A Boeing Dreamliner landed at Toronto Pearson International Airport in March. (Photo/Brian Losito/Air Canada)
A Boeing Dreamliner landed at Toronto Pearson International Airport in March. (Photo/Brian Losito/Air Canada)
By Matt Tomsic
Published Jan. 17, 2013

European and American aviation regulators have grounded the Boeing 787 Dreamliner because of concerns over fires involving the airplane’s lithium batteries.

The Federal Aviation Administration issued its airworthiness directive Wednesday, and the European Aviation Safety Agency followed suit today.

Two recent incidents involving the 787’s lithium battery prompted the emergency directive.

On Wednesday, All Nippon Airways grounded its 787 fleet following an emergency landing in Japan of one of its Dreamliners, canceling 35 flights and using other jets for another 31 flights.

== Available data ==
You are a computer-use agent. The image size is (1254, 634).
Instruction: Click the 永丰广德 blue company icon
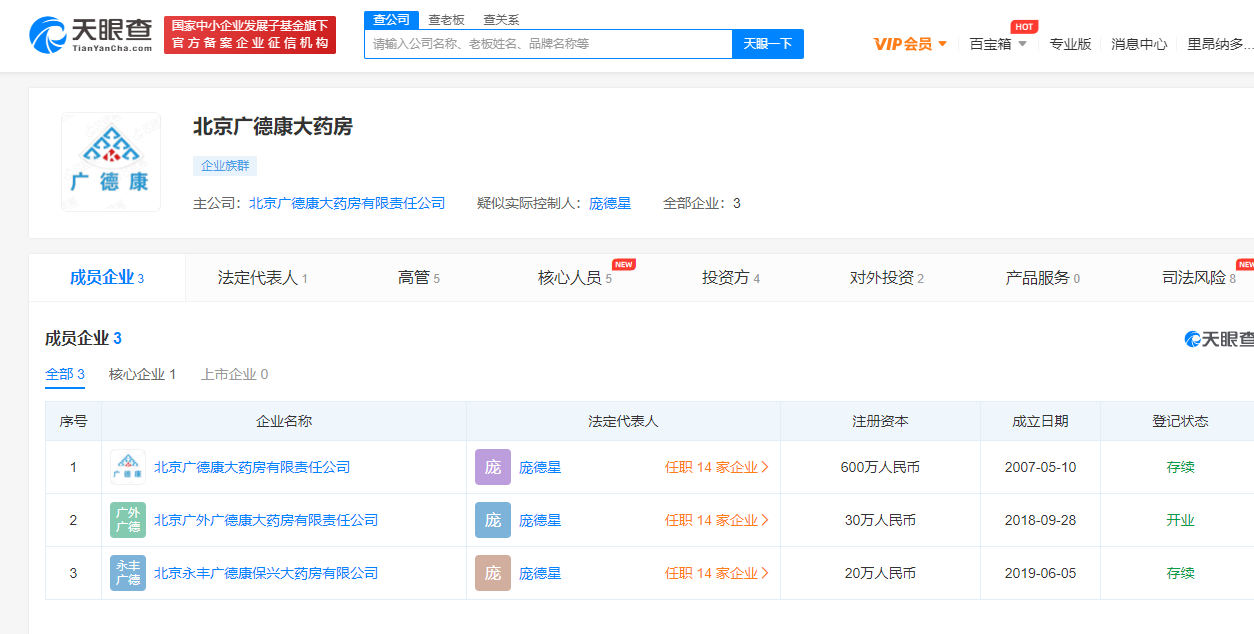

== Required task ==
Please set down everything in the Dreamliner grounding article from "On Wednesday, All" down to "another 31 flights.", word for word. The listing plays no part here.

== Task output ==
On Wednesday, All Nippon Airways grounded its 787 fleet following an emergency landing in Japan of one of its Dreamliners, canceling 35 flights and using other jets for another 31 flights.